Diskusi Seputar Pengembangan Budidaya
24 Februari 2017, Ketua Umum AP5I Budhi Wibowo mengadakan diskusi secara pribadi dengan Dirjen Budidaya Totok Subyijakto terkait seputar pengembangan budidaya. Hal-hal yang dibahas dalam diskusi tersebut antara lain:
- Berkaitan dengan pelaksanaan Perpres No. 3 tahun 2017 AP5I meminta penjelasan kepada pak Dirjen okasi mana saja program KKP untuk peningkatan budidaya tambak sehingga nanti bisa disinkronkan dengan instansi lainnya (ESDM, PUPR , PEMDA dll). Adapun lokasi yang akan dikembangkan adalah sebagai berikut :
- Untuk anggaran tahun 2017:
- Mamuju utara, Lampung, pangandaran ke barat ( untuk vannamei )

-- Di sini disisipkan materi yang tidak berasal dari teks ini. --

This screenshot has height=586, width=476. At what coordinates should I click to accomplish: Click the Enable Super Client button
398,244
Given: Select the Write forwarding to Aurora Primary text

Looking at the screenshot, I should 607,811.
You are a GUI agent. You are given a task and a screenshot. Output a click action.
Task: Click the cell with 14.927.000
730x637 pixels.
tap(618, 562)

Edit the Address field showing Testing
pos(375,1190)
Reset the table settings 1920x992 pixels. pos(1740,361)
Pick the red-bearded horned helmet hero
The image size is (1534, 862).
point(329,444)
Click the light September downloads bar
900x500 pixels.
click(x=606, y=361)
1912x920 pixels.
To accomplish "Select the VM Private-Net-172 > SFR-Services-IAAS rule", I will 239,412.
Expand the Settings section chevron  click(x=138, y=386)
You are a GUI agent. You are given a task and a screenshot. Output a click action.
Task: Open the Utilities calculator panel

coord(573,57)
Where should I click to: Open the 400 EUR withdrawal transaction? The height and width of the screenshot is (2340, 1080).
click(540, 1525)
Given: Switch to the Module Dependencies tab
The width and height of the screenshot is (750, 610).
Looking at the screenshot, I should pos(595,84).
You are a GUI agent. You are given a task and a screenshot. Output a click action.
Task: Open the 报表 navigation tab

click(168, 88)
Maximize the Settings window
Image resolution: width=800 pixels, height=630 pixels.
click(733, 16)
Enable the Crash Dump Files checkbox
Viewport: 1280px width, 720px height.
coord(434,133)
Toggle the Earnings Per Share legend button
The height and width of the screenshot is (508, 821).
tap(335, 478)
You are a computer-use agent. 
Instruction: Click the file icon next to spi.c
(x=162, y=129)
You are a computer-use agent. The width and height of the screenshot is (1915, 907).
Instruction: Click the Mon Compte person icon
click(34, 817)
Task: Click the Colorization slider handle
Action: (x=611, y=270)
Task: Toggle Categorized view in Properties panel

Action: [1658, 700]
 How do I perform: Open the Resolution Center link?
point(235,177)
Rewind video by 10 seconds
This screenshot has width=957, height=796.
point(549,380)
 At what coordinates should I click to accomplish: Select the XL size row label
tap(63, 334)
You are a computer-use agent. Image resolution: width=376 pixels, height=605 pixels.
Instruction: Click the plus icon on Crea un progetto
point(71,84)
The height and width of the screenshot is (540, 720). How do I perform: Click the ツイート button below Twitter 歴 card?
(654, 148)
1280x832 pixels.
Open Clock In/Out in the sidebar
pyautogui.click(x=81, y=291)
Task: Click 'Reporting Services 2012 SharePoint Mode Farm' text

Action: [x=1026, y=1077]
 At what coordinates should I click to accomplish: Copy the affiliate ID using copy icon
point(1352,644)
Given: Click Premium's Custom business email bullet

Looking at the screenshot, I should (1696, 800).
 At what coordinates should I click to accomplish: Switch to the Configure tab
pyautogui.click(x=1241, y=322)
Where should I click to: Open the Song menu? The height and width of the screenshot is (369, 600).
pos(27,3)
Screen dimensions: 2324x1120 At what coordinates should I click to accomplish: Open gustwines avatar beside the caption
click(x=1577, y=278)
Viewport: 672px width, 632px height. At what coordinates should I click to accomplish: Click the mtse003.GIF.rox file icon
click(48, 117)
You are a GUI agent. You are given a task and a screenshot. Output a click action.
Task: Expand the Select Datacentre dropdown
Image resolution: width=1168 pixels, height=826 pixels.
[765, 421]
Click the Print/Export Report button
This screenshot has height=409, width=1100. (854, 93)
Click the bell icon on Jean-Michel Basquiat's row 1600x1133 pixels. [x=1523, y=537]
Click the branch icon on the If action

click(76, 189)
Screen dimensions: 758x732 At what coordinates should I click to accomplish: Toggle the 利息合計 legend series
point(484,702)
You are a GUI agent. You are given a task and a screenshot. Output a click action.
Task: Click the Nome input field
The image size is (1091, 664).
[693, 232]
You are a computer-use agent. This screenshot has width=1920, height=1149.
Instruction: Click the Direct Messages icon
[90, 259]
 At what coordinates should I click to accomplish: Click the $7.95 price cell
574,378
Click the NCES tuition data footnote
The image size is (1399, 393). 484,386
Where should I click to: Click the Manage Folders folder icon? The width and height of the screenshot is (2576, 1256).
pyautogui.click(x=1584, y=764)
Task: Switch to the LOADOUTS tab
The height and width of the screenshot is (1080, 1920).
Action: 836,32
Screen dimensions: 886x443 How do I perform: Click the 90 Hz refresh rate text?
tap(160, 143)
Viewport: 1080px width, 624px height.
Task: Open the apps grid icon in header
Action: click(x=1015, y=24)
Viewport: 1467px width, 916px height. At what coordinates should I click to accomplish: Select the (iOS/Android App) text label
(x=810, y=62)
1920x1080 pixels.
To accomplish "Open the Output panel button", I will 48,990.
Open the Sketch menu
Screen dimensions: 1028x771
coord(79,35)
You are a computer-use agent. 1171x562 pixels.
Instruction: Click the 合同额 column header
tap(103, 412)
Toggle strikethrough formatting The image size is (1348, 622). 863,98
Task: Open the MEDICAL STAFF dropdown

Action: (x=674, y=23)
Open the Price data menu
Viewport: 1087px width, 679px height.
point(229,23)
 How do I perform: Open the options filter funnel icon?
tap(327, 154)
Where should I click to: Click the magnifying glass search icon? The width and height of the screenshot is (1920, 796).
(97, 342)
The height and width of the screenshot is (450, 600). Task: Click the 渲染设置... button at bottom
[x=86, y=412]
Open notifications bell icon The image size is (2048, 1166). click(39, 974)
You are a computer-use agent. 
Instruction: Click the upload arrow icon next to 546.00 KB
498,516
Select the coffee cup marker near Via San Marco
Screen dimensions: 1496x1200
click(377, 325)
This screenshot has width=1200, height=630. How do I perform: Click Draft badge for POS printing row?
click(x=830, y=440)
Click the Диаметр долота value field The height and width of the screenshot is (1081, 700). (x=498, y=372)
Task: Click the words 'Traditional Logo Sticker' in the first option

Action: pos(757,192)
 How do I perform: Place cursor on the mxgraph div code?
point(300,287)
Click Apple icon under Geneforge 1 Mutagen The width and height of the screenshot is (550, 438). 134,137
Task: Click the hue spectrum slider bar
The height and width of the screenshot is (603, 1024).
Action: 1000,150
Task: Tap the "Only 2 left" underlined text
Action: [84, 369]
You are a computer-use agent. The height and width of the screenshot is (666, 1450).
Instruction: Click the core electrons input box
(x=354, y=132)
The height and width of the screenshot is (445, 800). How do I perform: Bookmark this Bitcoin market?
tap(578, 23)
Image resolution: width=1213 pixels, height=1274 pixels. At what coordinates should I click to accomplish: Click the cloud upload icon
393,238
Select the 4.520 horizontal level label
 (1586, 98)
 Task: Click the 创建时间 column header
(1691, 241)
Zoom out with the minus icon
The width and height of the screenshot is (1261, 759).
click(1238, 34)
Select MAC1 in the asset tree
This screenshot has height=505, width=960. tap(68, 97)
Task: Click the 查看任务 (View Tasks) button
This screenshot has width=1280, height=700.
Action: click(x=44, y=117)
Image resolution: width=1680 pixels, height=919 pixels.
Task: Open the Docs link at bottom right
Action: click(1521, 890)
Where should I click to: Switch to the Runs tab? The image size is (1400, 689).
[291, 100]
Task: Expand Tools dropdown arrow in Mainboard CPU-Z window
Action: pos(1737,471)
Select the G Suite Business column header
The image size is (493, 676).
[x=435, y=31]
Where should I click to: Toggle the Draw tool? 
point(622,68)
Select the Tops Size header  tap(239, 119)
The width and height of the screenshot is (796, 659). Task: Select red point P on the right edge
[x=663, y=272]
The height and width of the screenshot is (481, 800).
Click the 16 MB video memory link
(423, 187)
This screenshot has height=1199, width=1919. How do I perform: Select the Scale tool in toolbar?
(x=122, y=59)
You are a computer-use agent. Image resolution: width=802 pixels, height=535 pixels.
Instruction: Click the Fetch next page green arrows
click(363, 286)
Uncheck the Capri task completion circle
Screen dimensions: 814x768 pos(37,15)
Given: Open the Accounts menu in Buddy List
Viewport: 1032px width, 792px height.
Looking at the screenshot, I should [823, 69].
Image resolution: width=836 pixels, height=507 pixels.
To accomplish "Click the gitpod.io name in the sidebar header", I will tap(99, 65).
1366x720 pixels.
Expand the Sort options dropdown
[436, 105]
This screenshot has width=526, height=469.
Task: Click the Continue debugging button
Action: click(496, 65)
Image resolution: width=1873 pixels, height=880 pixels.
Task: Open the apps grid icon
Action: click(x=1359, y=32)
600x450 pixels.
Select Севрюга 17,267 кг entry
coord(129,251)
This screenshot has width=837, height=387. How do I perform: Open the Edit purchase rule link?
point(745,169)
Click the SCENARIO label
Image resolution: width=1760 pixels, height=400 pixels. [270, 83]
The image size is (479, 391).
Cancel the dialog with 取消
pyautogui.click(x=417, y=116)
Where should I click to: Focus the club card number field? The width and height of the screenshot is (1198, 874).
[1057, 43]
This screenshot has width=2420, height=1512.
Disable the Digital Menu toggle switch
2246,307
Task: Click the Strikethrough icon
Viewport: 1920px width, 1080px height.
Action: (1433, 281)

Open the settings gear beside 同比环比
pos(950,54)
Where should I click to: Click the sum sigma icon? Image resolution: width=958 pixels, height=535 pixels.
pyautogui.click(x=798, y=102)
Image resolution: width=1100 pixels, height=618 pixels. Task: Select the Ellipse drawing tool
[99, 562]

- Kaltim & Kaltara untuk black tiger
- Untuk rencana anggaran tahun 2018:
- meneruskan tahun 2017
- sulawesi tengah, gorontalo, kendari dan NTB
AP5I akan mengawal terus agar Perpres No. 3 tahun 2017 bisa terlaksana dengan jalan melakukan koordinasi berkelanjutan dengan instansi yang terkait antara lain KKP, Kemenkomar, KSP, SEK KAB, ESDM, PUPR dll.
- Berkaitan dengan program pemanfaatan lahan Perhutani untuk budidaya tambak, Dirjen Budidaya menjelaskan program tersebut akan dimulai dengan percontohan di daerah muara gembong bekasi. AP5I mengusulkan agar program tersebut juga dilaksanakan di wilayah jawa bagian selatan untuk udang vannamei, usul tersebut mendapat tanggapan positif dari Dirjen Budidaya dan berjanji untuk segera mengkoordinasikan dengan perhutani .
- AP5I mendesak agar regristrasi tambak secara nasional dengan menggunakan kodepos pada 6 digit pertama agar segera dilaksanakan, sebagai antisipasi traceability USA SIMP.
- Berkaitan dengan upaya untuk meningkatkan daya saing ekspor ikan hasil budidaya, Dirjen Budidaya setuju agar segera dilaksanakan FGD secara terbatas untuk membahas secara tuntas permasalahan yang ada dan bagaimana upaya mengatasinya. Yang akan dikaji kemungkinan adalah Patin dan Lele mengingat saat ini Pangasius Vietnam sedang mendapatkan sorotan tentang food safety sehingga bisa menjadi peluang bagi Indonesia.
- AP5I mengingatkan kepada Dirjen Budidaya agar memberikan perhatian yang serius bagaimana mengatasi perkembangan penyakit udang terutama White Feces.